Organizational structure and care processes also have potent influences on quality of care (Casalino et al. 2003). Interventions that focus on changing organizational care processes demonstrate the largest effects on prevention performance, including colon cancer screening (Stone et al. 2002). Provider-reported barriers and facilitators in their practice environments (e.g., office reminder systems) have shown particular promise in determining CRC screening variation (Dulai et al. 2004). Other practice characteristics (e.g., practice size, availability of information technology for guidelines, and reminders) have been shown to be more consistently associated with delivery of preventive care than physician characteristics, though not for CRC screening (Pham et al. 2005). The importance of primary care structure in influencing receipt of CRC screening in the context of busy office practices has therefore gained increased attention. In fact, primary care practice "office processes" account for half of all comments among patients and providers regarding what fosters or hinders CRC screening (O'Malley et al. 2004).

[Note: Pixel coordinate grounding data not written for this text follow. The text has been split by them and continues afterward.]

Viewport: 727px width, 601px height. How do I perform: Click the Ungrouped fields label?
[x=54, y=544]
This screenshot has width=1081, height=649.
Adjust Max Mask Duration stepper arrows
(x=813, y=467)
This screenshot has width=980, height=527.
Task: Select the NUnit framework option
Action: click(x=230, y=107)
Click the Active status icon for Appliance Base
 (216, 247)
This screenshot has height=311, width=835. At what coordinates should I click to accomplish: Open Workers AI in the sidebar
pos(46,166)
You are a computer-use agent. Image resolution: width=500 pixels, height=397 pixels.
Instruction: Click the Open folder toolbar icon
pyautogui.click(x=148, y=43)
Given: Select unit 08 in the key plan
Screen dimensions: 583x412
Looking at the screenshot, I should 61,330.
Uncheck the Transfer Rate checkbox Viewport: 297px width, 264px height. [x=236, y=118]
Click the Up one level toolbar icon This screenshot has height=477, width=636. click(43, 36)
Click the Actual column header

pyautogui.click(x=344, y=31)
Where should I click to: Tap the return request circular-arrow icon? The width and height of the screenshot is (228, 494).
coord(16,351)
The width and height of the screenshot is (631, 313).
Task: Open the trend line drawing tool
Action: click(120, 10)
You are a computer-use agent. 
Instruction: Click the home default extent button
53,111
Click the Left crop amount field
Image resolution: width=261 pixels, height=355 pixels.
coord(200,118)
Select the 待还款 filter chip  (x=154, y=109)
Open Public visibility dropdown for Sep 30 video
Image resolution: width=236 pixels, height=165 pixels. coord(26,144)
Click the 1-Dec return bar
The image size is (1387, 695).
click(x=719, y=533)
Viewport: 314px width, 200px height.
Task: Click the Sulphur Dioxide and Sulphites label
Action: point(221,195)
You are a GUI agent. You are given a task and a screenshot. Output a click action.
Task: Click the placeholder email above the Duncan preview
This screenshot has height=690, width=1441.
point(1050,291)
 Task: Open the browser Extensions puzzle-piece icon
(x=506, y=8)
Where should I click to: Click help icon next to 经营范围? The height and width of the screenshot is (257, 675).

In relatively sharp contrast to other public and private sector settings, the U.S. Department of Veterans Affairs (VA) health care facilities have raised screening rates to 68 percent of eligible patients through substantial restructuring toward primary care delivery, implementation of an electronic health record with decision support and practice management utilities (Evans, Nichol, and Perlin 2006), and an incentivized audit-and-feedback system of externally collected performance measures (Kizer 1999). Capitalizing on data resources within what is virtually the United States's only national health care system, we explored the contribution of primary care practice-level determinants of CRC screening variation, controlling for patient and area characteristics.
METHODS
Conceptual Model and Study Design
The conceptual model used to organize study measures adapts concepts from a hospital-based organizational taxonomy (Bazzoli et al. 1999) to a primary care perspective, aligning theory-driven constructs of centralization, integration, and differentiation with the strategic needs and structural attributes of primary care organizational features (Table 1). We further anchored this adapted taxonomy within an established conceptual framework for improving the quality of cancer care, delineating theoretical relationships between community, plan (or organization or medical group) and practice settings levels and their link to outcomes (Zapka et al. 2003).